Итак, в апреле 1607 г., по прошествии почти целого года, интердикт, который за это время лишь навлек позор на своих инициаторов, был отменен. Это был последний интердикт в истории церкви: поданный Венецией пример стал вечным предупреждением для пап, и ни один из них больше не рискнул применить это средство; папская же власть в католической Европе больше никогда не была прежней. Однако отмена интердикта вовсе не означала примирения – кроме как в самом формальном смысле. Павел V подвергся публичному унижению, а кроме того, оставались неулаженными и другие вопросы: церковная собственность, экзамен для епископов и патриархов, будущее Ченеды, и папа не собирался предавать их забвению. Однако главным его намерением была месть тем священникам, которые игнорировали его эдикт, и первым делом – архитектору его поражения Паоло Сарпи.
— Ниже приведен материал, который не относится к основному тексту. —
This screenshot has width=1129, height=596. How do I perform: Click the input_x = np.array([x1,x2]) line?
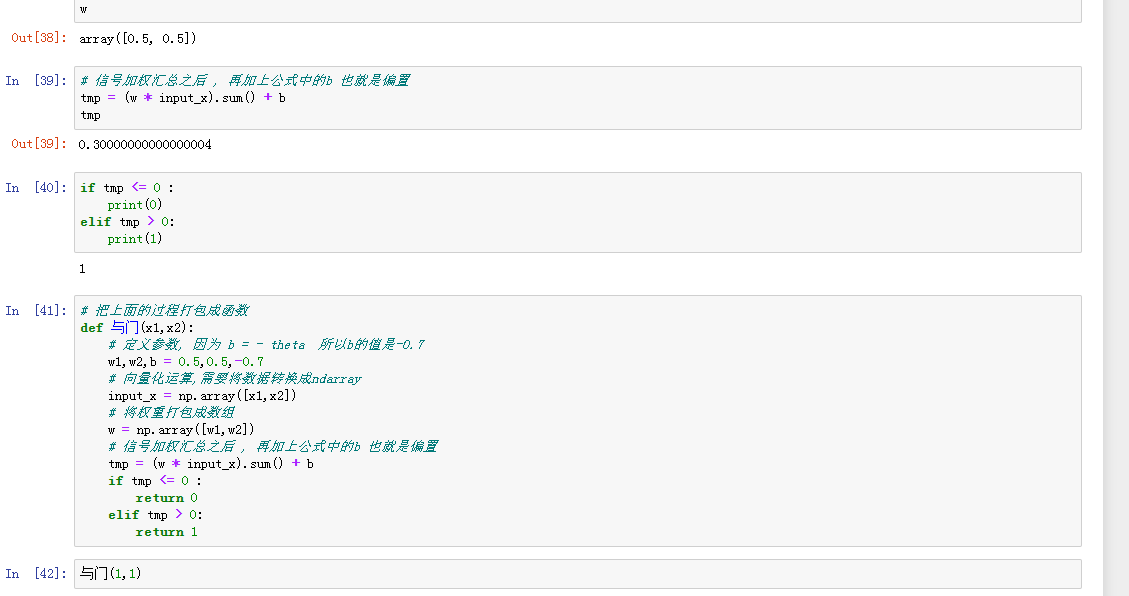click(202, 395)
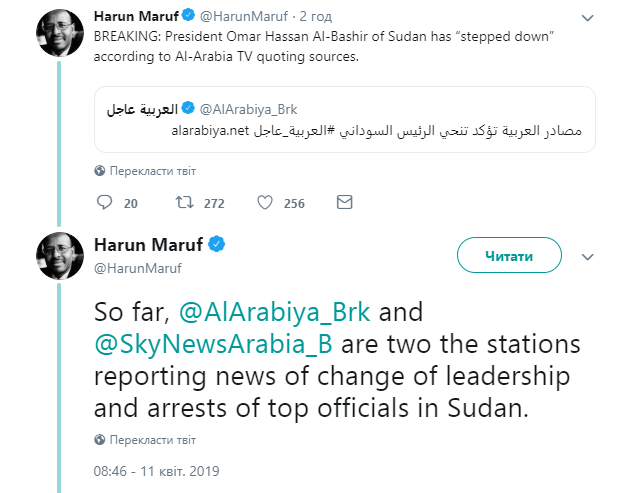Click the verified badge next to العربية عاجل
629x493 pixels.
(191, 108)
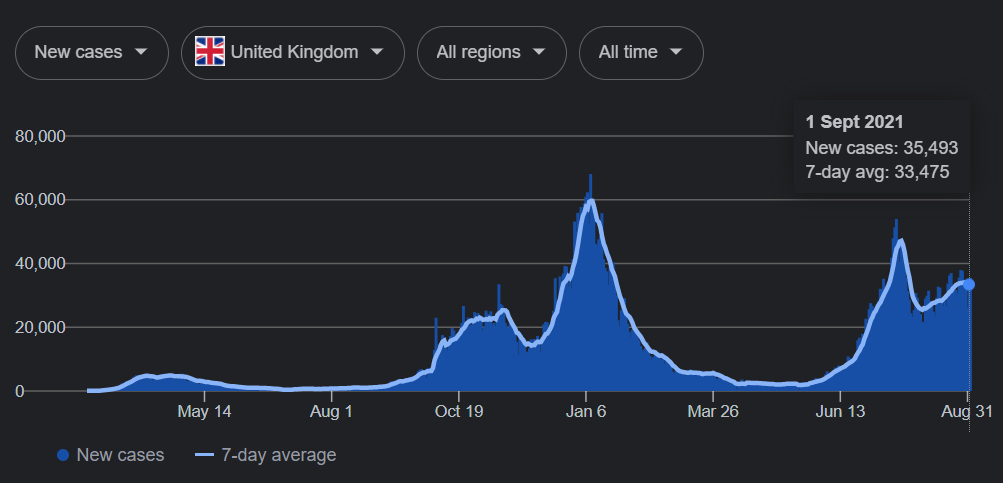Click the Aug 31 date axis label
Image resolution: width=1003 pixels, height=483 pixels.
point(967,411)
После возобновления нормальных отношений с Римом Сарпи не сразу покинул свой пост. Для него еще оставалась работа, и он продолжал ежедневно ходить пешком от монастыря сервитов до Дворца дожей, отмахиваясь от предположений о том, что его жизнь в опасности. Возвращаясь в монастырь ближе к вечеру 25 октября 1607 г., он спускался по ступеням моста Санта-Фоска, когда на него набросились трое убийц. Они нанесли ему три удара стилетом – два в шею и один в голову; кинжал вошел в правое ухо и застрял глубоко в скуловой кости. Каким-то чудом Сарпи выжил; позже, когда ему показали стилет, он потрогал его кончик, мучительно улыбнулся и даже сумел сострить, сказав, что узнает «стиль» римской курии. Разумеется, доказательств его правоты не существует, но тот факт, что три предполагаемых убийцы, которых к тому моменту опознали, тут же бежали в Рим, где во всеоружии расхаживали по улицам и где против них не выдвинули никаких обвинений, говорит о том, что если это нападение и не было инициировано папскими властями, то по крайней мере не вызвало с их стороны неодобрения.
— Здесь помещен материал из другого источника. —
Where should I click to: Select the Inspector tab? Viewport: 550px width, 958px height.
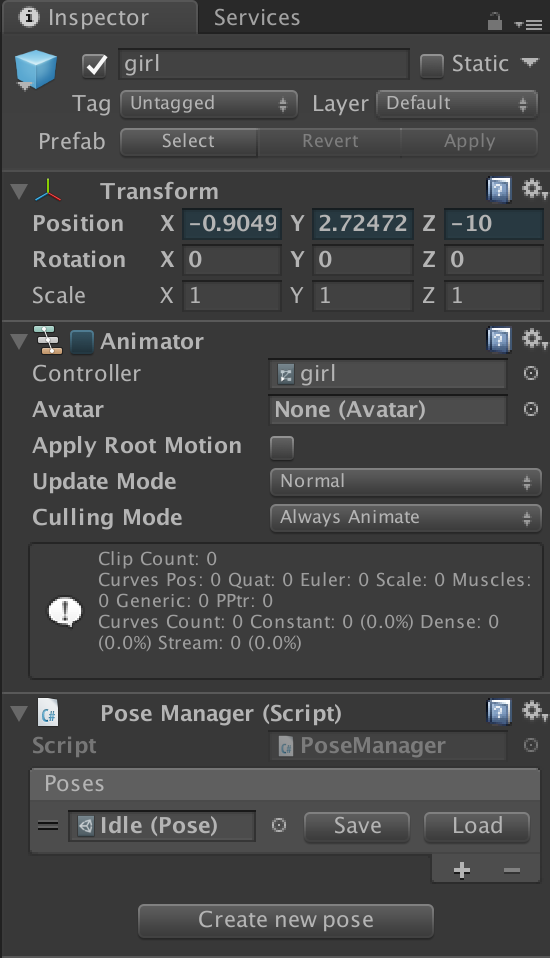tap(99, 18)
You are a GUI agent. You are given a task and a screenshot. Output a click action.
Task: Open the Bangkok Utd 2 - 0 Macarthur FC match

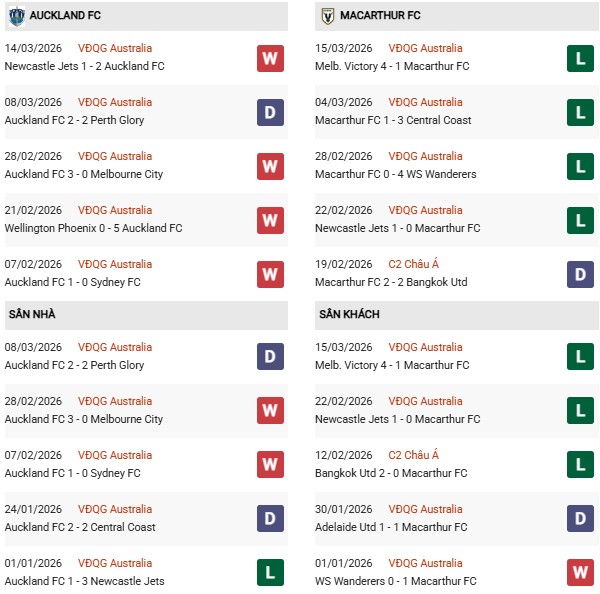[392, 473]
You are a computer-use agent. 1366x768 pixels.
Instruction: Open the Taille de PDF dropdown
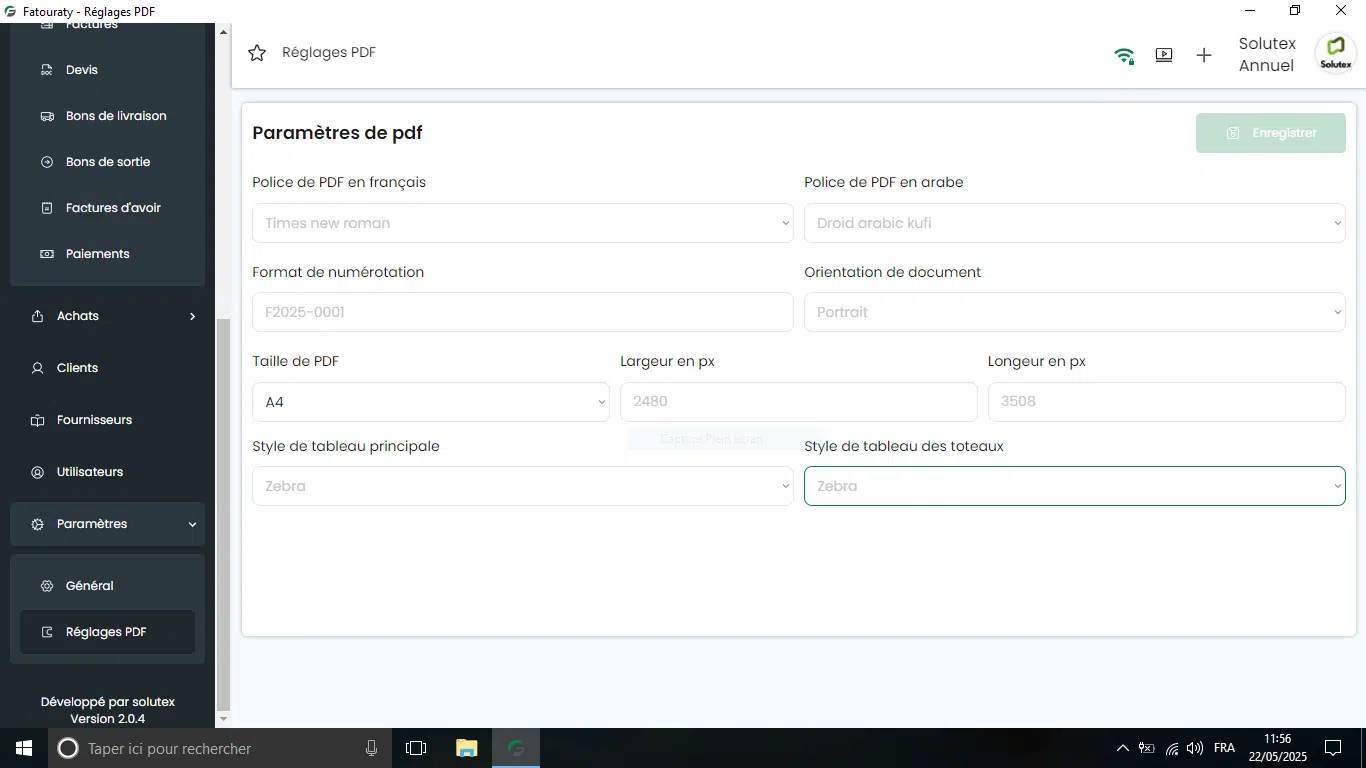pyautogui.click(x=430, y=402)
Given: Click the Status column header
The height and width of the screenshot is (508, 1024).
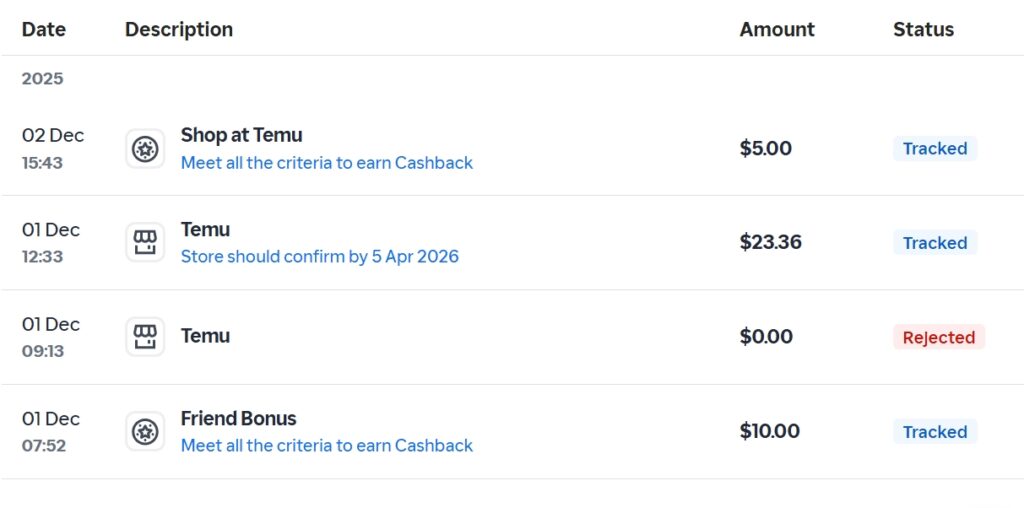Looking at the screenshot, I should coord(923,30).
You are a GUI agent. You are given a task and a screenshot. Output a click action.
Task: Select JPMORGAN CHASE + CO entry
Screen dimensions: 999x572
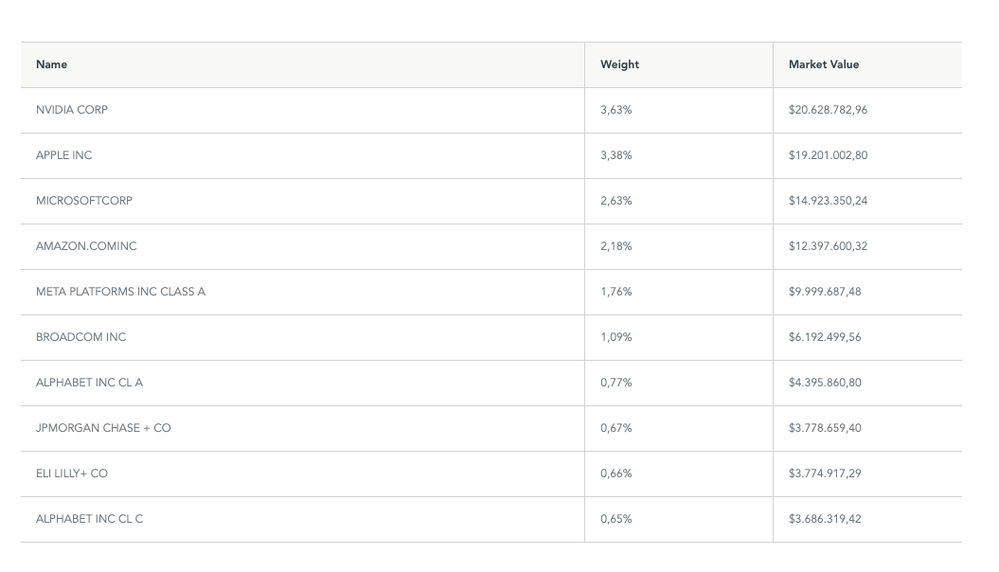pyautogui.click(x=103, y=428)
После этого случая Сарпи отказался от предложенного ему дома на площади Сан-Марко, однако согласился совершать свои ежедневные посещения дворца на гондоле и позволил соорудить крытую конструкцию, по которой он мог безопасно дойти от дверей монастыря до причала. Несмотря на все эти предосторожности, на его жизнь покушались еще дважды; одна из этих попыток состоялась прямо в монастыре. Он пережил оба покушения и умер в своей постели ранним утром 15 января 1623 г. Его последними словами были «Esto perpetua» – «Да будет она вечно»; слышавшие их решили, что они относятся к Венецианской республике, которой он так верно служил. Однако злоба папы преследовала его и в могиле: когда сенат предложил воздвигнуть в его честь памятник, папский нунций выразил бурный протест, заявив, что, если произойдет что-то подобное, Святая палата объявит Сарпи закоренелым еретиком. На этот раз Венеция уступила, и лишь в 1892 г. в центре Кампо-Санта-Фоска была установлена нынешняя бронзовая статуя – в нескольких метрах от того места, где Сарпи едва удалось избежать мученической смерти[324].
40
Измена и заговор
(1607 –1622)
Головорез, наемник и убийца,
Злодей из подворотни – с этим сбродом
Ты станешь мзду из рук бандита получать
И резать глотки мирно спящим людям?
Великие победы, будь то военные, дипломатические или духовные, почти всегда оказывают тонизирующее действие на популярность лидера победившей стороны; однако Леонардо Дона был исключением из этого правила. Главенствующая роль во время отлучения перешла, пусть не фактически, но теоретически, к Паоло Сарпи, и, хотя Дона правил Венецией еще пять лет, подданные его так и не полюбили. Причина этого совершенно ясна. Вновь и вновь, особенно в этот период венецианской истории, выявляется все тот же печальный факт: венецианцы судили своих дожей лишь по одному качеству – щедрости. Хроники свидетельствуют, что Дона раздал лишь малую часть ожидаемых щедрот во время инаугурационной процессии на площади Сан-Марко и что три сопровождавших его племянника были еще более скупы – до такой степени, что в какой-то момент народ принялся забрасывать их снежками. Тем же аскетизмом отличалось и все его правление. Процессии сократили, общественные расходы беспощадно урезали; государственные пиры, которые традиционно организовывались с такой помпой и щегольством, что часто доставляли больше удовольствия гостям, а не приглашенным на них народным массам, стали более редкими и не такими пышными. Жизнь Венеции утратила свою яркость именно тогда, когда в ней больше всего нуждались. Горожане с тоской вспоминали дни правления прежнего дожа, щедрого старика Марино Гримани.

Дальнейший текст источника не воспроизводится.